Interacting with individuals in these roles can give you insight into what it's like to be a provider and furnish you with more connections down the road.

3. Opportunities for growth

The final secondary factor to consider in your choice of PCE position is the opportunity for growth, which can present itself in several forms.

Most future PA students gain their direct patient care experience through an entry-level position in medicine, like a medical assistant, EMT, patient care tech, or CNA.

When you start as a new employee, those with experience in the role are likely to be the ones responsible for training you.

Because these entry-level roles require little or no prior experience, it's often not long before others are hired in similar positions during your employment, which may mean that down the line, you have the opportunity to train the newbies.

The ability to train and teach others is a valuable skill and one that can be highlighted on your application.

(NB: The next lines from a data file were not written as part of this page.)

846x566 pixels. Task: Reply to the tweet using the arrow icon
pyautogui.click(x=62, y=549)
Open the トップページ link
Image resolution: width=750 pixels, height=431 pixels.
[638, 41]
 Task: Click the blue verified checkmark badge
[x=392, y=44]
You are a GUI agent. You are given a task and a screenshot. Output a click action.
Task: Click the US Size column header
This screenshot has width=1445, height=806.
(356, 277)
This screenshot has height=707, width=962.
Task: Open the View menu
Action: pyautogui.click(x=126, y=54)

Other areas for growth may include the chance to participate in research, develop process improvement projects for your department or unit, or simply having access to attend grand rounds at a teaching hospital.

If you're comparing similar positions head to head, ask yourself the important "and": "I'll be responsible for direct patient care and..."

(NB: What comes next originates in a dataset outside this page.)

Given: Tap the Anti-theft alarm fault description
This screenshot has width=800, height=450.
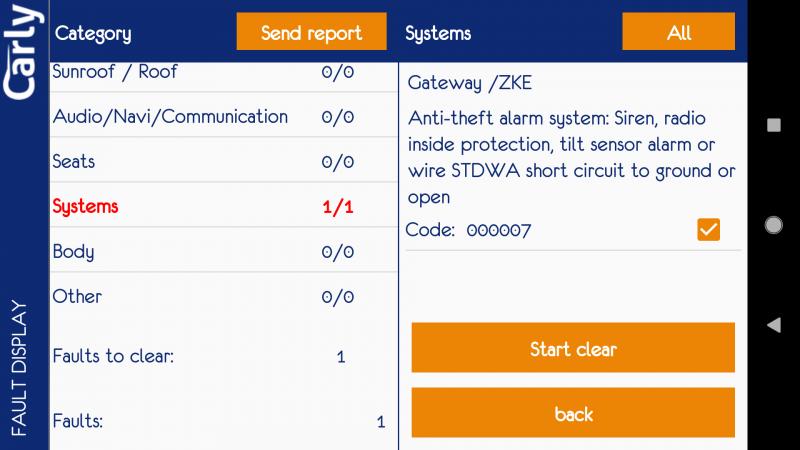Looking at the screenshot, I should click(x=572, y=158).
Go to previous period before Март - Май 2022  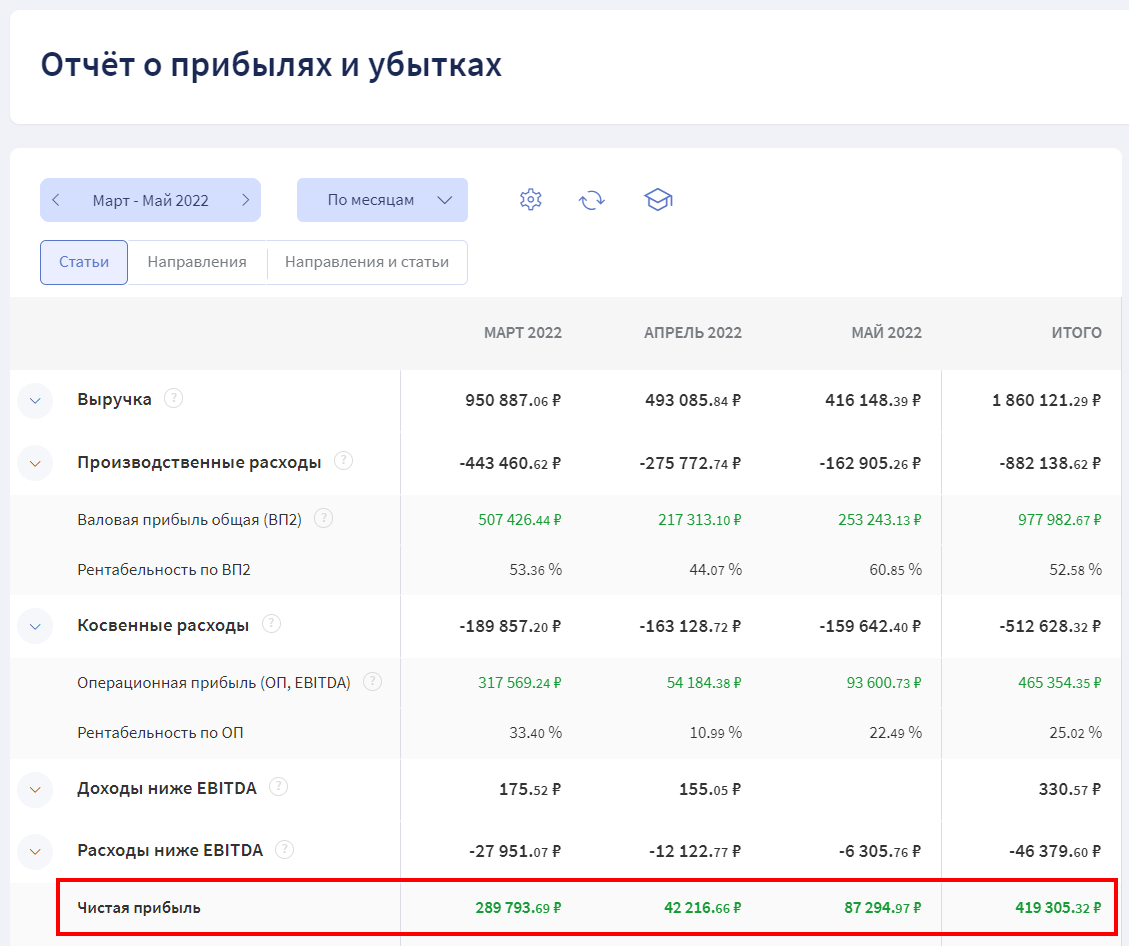coord(56,200)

What comes after the "and" can help you see the opportunities for growth that a role might grant you. Building skills beyond patient care can help to add depth and richness to your application and your future interview.

When analyzing your options for gaining direct patient care experience, your first layer of assessment should be to look at the available quantity of hours and level of responsibility involved in a role.

If these major aspects seem comparable between two jobs that are appealing to you, going a bit deeper in your analysis will help you select the best role for you.

Recognizing the variety of cases, settings, and patients, the potential for provider connections, and the opportunities for growth that any role offers will lead you to the choice likely to be the most valuable one for you.